VMware Cloud Community
MikeOD
Enthusiast
Enthusiast

VM Ping/ARP issue

We are having a problem with some of our virtual machines intermittently losing communication with each other, and I’m at a loss as to the source.

We have about 250 VM’s running on about 20 HP BL465C blades installed on two HP C7000 chassis, using the HP Virtual Connect interconnect modules.  The blade chassis are connected to our core Cisco 6500 switches.  The VMWare hosts are at 5.0, the guest VM’s are a mix on Windows 2003, 2008, and 2008R2.

What’s going on is that everything seems to be OK, but then out of nowhere, we will get communication failures between specific machines.    It looks like it’s an ARP issue.  Using PING, it works fine in one direction, but we get an “unreachable” error when going the other way, unless we ping from the target back to the source first.

For example: we have servers, “A” and “B”.   Ping A to B fails with “unreachable”. Ping “B” to “A” works fine.   However after pinging “B” to “A”, we can now ping “A” to “B”, at least for a while until the entry falls out of the ARP cache.  If we go into server “A” and set a static ARP entry (“arp –s”) for server “B”, everything works OK.  Through all this both server “A” and server “B” have no issues communicating with any other machines.

We tried using vMotion to move the servers to a different host, different blade chassis, etc.  Nothing worked except when we put both VM’s on the same host.  Then everything worked OK.  Moving one of the servers to a different host and the problem came back.

It seems like either the ARP broadcast from the one server, or the reply back from the target isn't making it through.  However, according to our networking group, there are no issues showing up Cisco switches.

Early this year, we had an issue where it happened on about a third of machines at the same time (it caused significant outages to production systems!).   It seemed like it was limited to machines on one chassis (but not all of the machines on that chassis).  At that time, we opened up tickets with VMWare and HP.  Neither found anything wrong with our configurations, but somewhere in the various server moves, configuration resets, etc., everything started working.

Since that time we’ve seen it very intermittently on a few machines, but then it seems to go away after a few days.

The issue we found today was that the server we’re using for the Microsoft WSUS server hadn’t been receiving updates from a couple of the member servers.  We could ping from the WSUS to the member server, but not back from the member server unless we put a static ARP entry in the member server.  The member servers are working fine otherwise, talking to other machines OK, etc.   They are a production environment, so we’re limited on the testing we can do.

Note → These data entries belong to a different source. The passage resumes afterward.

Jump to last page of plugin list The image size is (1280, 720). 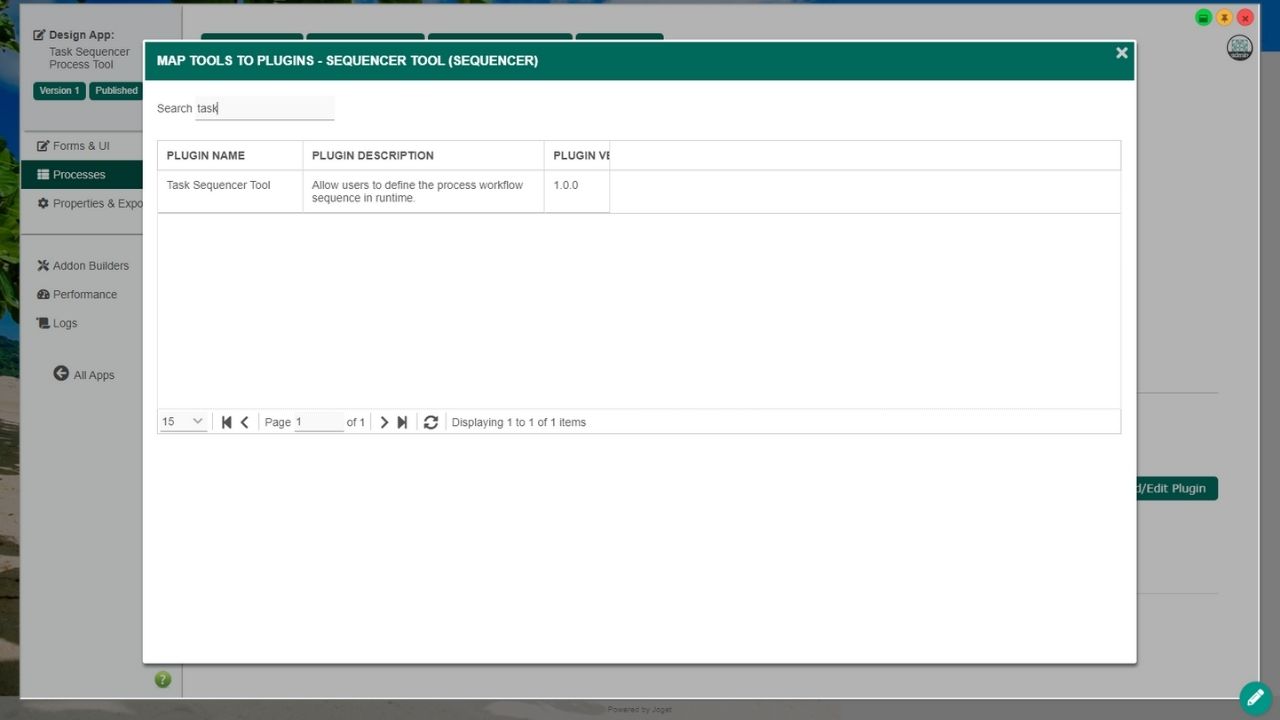(x=402, y=422)
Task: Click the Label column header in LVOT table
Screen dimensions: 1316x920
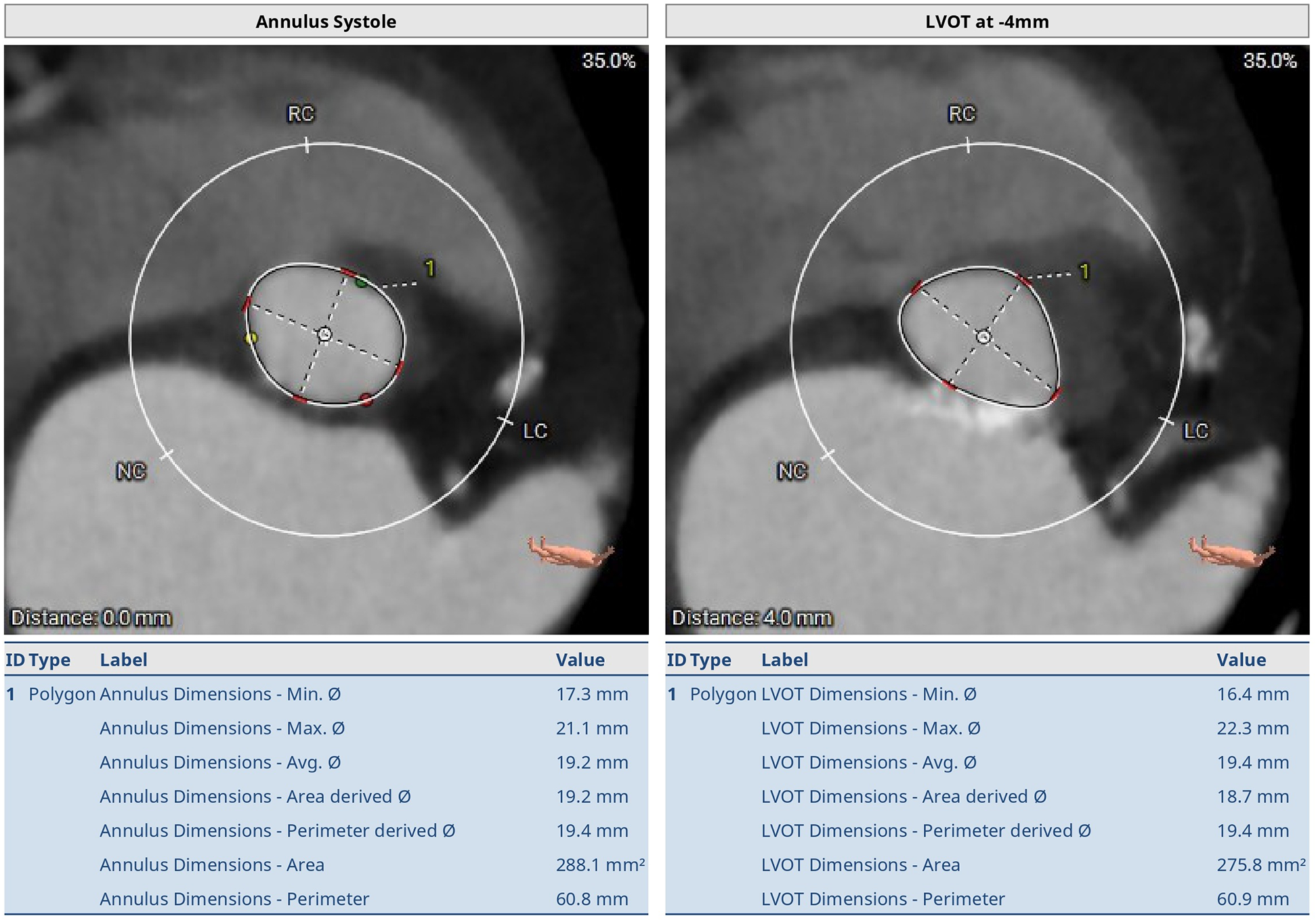Action: (784, 660)
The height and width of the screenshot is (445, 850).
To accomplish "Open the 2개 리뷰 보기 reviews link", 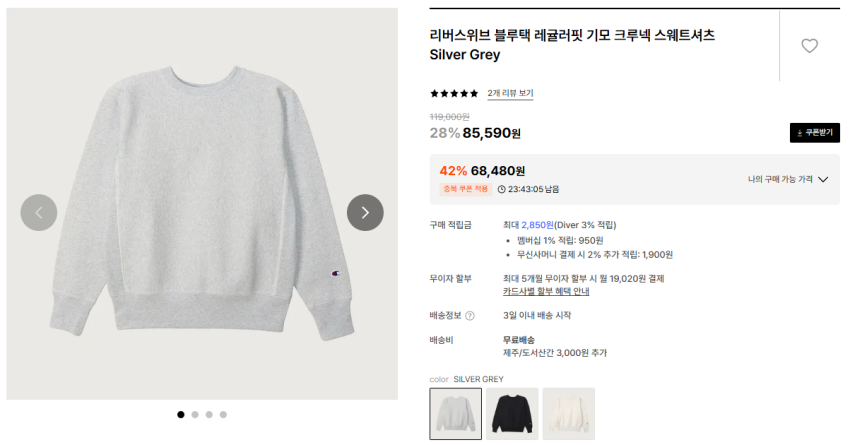I will pos(510,94).
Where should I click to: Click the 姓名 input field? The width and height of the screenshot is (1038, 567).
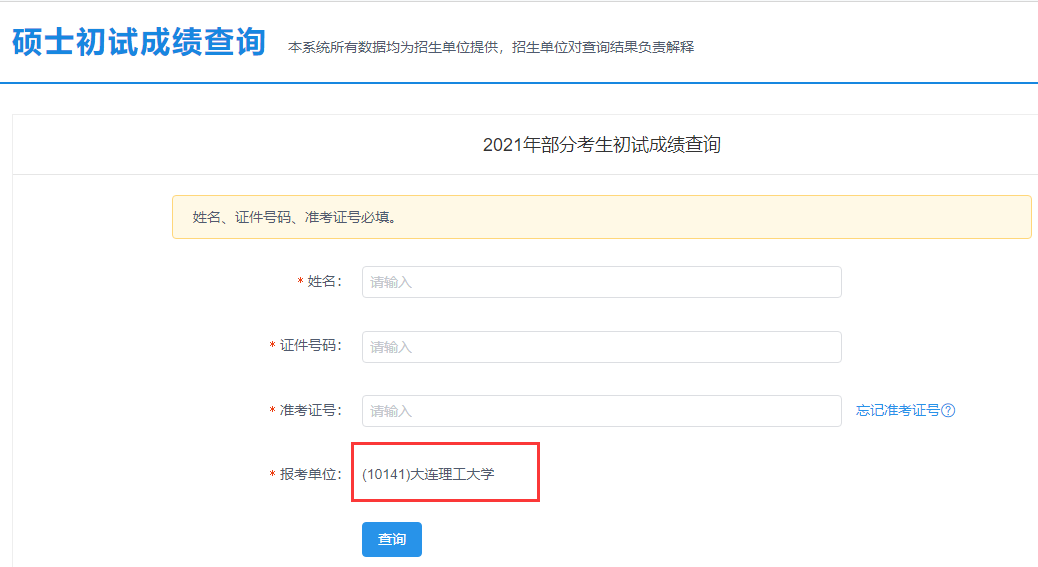[601, 282]
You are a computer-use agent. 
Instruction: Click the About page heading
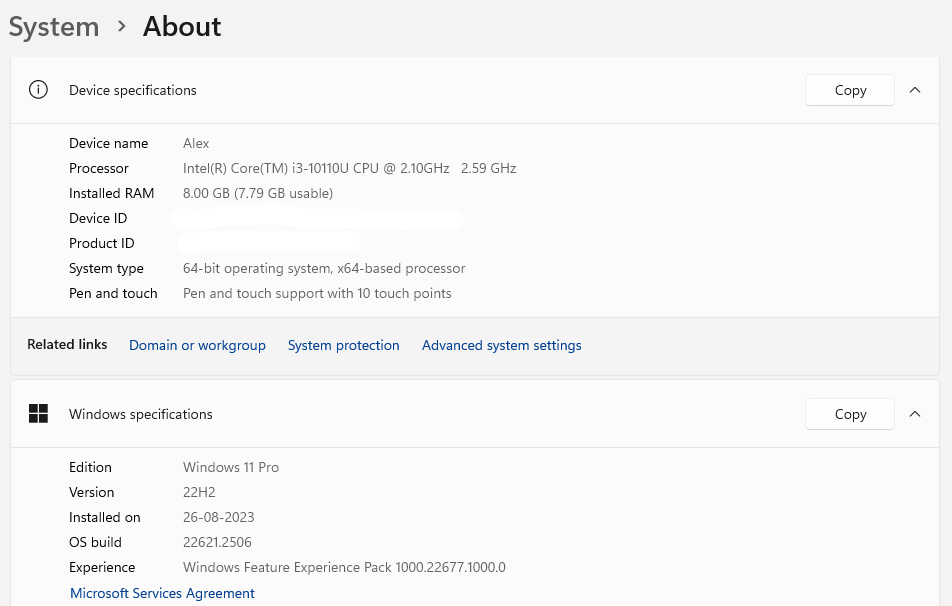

Also, when it has happened, it seems like always been between machines on the same subnet.  However, most of our servers are on the same subnet, so it might just be coincidence.

I’ve done a lot of internet searching, and have found some postings with similar issues, but haven’t found any solution.  I don’t know if it’s a VMWare issue, HP, Cisco, or Windows issue.

Any assistance would be appreciated.

Mike O'Donnell

54 Replies
MikeOD
Enthusiast
Enthusiast

That's what I thought you meant.  We're not using the distributed switch settings; each blade has it's own configuration.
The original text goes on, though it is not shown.